▶ **Problem set**:
1. In the article below about the student documentary The Wall, translate this sentence into Spanish: "The two-minute film took about two months to finish."
2. According to the article below about the student documentary The Wall, which York institute commissioned the mini-documentaries?
3. Continue the article below about the student documentary The Wall from its final sentence, ignoring the data that follows it.

▶ **Excerpted text**:
Students’ short will screen at Rendezvous With Madness festival

A mini-documentary called The Wall made by three York film students will be shown Nov. 10 at the Rendezvous With Madness Film Festival in Toronto.

The two-minute video follows York medical historian Geoffrey Reaume as he gives a tour of a brick wall built by psychiatric patients more than 100 years ago around what is now the Queen Street Mental Health Centre. The Wall is one of four mini-documentaries commissioned by York’s Institute for Health Research to highlight health research at the University. The videos were produced by 13 graduate film students and showcased at a Faculty of Health open house in January.

Left: Kathleen Mullen (far left), Chris McCarroll and Jane Kim

Students Jane Kim, Chris McCarroll and Kathleen Mullen wrote, directed and filmed The Wall as a project for their production class. The short features Super 8 images of the wall, video footage of the tour, historical stills from the Centre for Addiction & Mental Health (CAMH) and voice-over by Reaume. The two-minute film took about two months to finish.

▶ **Information supplied**:
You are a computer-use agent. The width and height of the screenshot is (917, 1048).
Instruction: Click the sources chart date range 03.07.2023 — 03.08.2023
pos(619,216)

...

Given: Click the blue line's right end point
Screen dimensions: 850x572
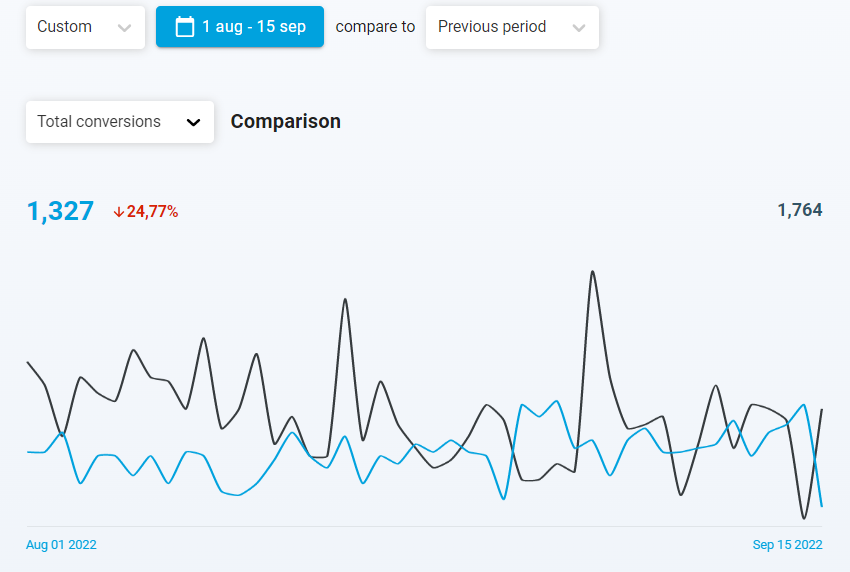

▶ **Task responses**:
1. La película de dos minutos tardó unos dos meses en terminarse.

2. York's Institute for Health Research commissioned them.

3.
When the three discovered that Reaume gives tours of the wall, they quickly recognized the visual power of the brick structure to suggest Reaume’s research, said Mullen.

Reaume, a mental health system survivor, teaches critical disabilities history and health ethics at York. He still leads wall tours as a kind of "moral therapy" to those who have underestimated the talents of, or mistreated, psychiatric patients, and to give psychiatric survivors a sense of their own history. He uncovered the history of the wall while researching his doctoral thesis, Patients Past: Patient Life at the Toronto Hospital for the Insane, 1870-1940, published in 2000.

Right: Geoffrey Reaume (front) gives tour of a wall built more than 100 years ago by unpaid psychiatric patients 

 "The wall preserves history," he told YFile earlier this year. "It is a symbol of prejudice, confinement and oppression. By preserving it we can liberate their stories and ensure that the men and women who lived, worked and died behind the wall are remembered and respected as worthwhile human beings." A Rendezvous panellist in previous years, Reaume sees the festival in a similar light – as a chance to highlight the issues around mental health.

Mullen, who curated a program of shorts at last year’s Rendezvous With Madness Film Festival, submitted The Wall for this year’s festival. The Wall will be shown on Saturday, Nov. 10 at 1:30pm in the Workman Theatre, CAMH, 1001 Queen St. W.